Drohnenkrieg ohne Ende? Ukraine-Konflikt steckt in Sackgasse
Autor: Ulf Mauder, dpa
, Sonntag, 17. Mai 2026
Stillstand in den Verhandlungen im Ukraine-Krieg, an der Front kaum Bewegung. Gibt es einen Ausweg aus dem Drohnenkrieg, der vieles überlagert? Dazu gibt es von dem Russland-Experten Uhl nun ein Buch.
Russland und die Ukraine überziehen sich nach Ende der von US-Präsident Donald Trump vermittelten Waffenruhe wieder gegenseitig massiv mit Luftangriffen. Nicht nur in der ukrainischen Hauptstadt Kiew sterben viele Zivilisten, auch in Russland gibt es Tote. Ein Krieg der Drohnen prägt das Geschehen. Dabei gibt es am Boden kaum Bewegung. Schon jetzt ist die Front keine Linie mehr, sondern eine «graue Zone» des Todes von mehr als 1.000 Kilometern Länge und stellenweise bis über 20 Kilometer Breite.
Doch nicht nur Kämpfe am Boden stecken in der Sackgasse, weil sich die Gegner auflauern und auf jeden Versuch eines Vorstoßes von Truppen mit Drohnenschlägen reagieren. Auch die Verhandlungen zu einem Kriegsende stecken fest – nicht nur, weil die USA als Vermittler mit dem Iran-Krieg beschäftigt sind. Moskau und Kiew setzen nach Meinung vieler Beobachter selbst weiter auf Kampf und Sieg.
Zwar hatte Kremlchef Wladimir Putin noch vor einer Woche in einem Nebensatz fallen lassen, er denke, dass sich der Krieg dem Ende zuneige. Er bezog das aber, wie der Kreml danach klarmachte, auf Erwartungen Moskaus, dass sich Präsident Wolodymyr Selenskyj den russischen Bedingungen beuge – und seine Truppen früher oder später aus dem Gebiet Donezk abziehe. Selenskyj aber lehnt solche Geschenke ab. Deshalb stehen die Zeichen auf Kampf.

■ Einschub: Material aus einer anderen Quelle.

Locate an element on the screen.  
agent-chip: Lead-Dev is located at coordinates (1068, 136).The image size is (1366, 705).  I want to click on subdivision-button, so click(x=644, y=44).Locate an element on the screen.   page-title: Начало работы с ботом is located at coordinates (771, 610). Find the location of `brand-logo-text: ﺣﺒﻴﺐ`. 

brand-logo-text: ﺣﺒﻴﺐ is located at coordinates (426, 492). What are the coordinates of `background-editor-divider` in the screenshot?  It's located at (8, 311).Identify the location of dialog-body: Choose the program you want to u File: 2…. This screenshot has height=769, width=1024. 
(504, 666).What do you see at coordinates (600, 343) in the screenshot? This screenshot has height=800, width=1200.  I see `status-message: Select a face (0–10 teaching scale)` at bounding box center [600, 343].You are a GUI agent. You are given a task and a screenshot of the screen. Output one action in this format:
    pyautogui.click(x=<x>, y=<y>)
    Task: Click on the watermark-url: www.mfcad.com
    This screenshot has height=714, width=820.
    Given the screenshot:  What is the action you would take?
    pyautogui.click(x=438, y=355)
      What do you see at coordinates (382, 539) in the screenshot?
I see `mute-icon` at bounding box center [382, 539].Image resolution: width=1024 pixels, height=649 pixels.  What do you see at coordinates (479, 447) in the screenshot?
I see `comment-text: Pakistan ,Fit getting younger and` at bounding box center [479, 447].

Abnutzungskrieg geht weiter
«Im Moment wird sich der Abnutzungskrieg erst einmal fortsetzen», sagt der Russland-Experte und Historiker Matthias Uhl. Er zeigt in seinem neuen Buch «Wie stark ist Russland wirklich? Die Wahrheit über Putins Militärmacht» (Herder) mögliche Entwicklungen auf. Es gebe in der Geschichte viele Beispiele, dass Kriege trotz Erschöpfung und Bekundung einer Friedensbereitschaft noch Jahre dauerten, weil jede Seite glaubte, kurz vor einem Sieg zu stehen.
«Auch der russisch-ukrainische Krieg birgt die Gefahr, dass eine der beiden Seiten zu spät erkennt, wann der Endpunkt erreicht ist», sagt Uhl. Er lebte mehr als 20 Jahre lang in Russland und war dort am inzwischen für «unerwünscht» erklärten Deutschen Historischen Institut tätig.
«Russland ist aufgrund seiner Ressourcen durchaus in der Lage, noch weiter Krieg zu führen», sagt Uhl, der am Max Weber Netzwerk Osteuropa arbeitet und Russland weiter bereist. Zwar gebe es zunehmend wirtschaftliche Probleme – nicht zuletzt durch die Sanktionen. Aber der im Westen erwartete Systemkollaps bleibe aus.
Übermacht der Drohnen verhindert echte Bewegung der Front
Der russische Militärexperte Dmitri Kusnez von der kremlkritischen Nachrichtenplattform «Meduza» sieht durch die hohen Ölpreise aktuell eine Entspannung für Putins Kriegskasse. Allerdings bezweifelt er, dass der russische Generalstab unter den Umständen eines Drohnenkriegs und dem geringen Tempo beim Vormarsch der Truppen bis Ende Herbst den Donbass erobern kann. Kusnez sieht die Ukraine mit ihren technologischen Fortschritten besser aufgestellt für den Drohnenkrieg als die Russen.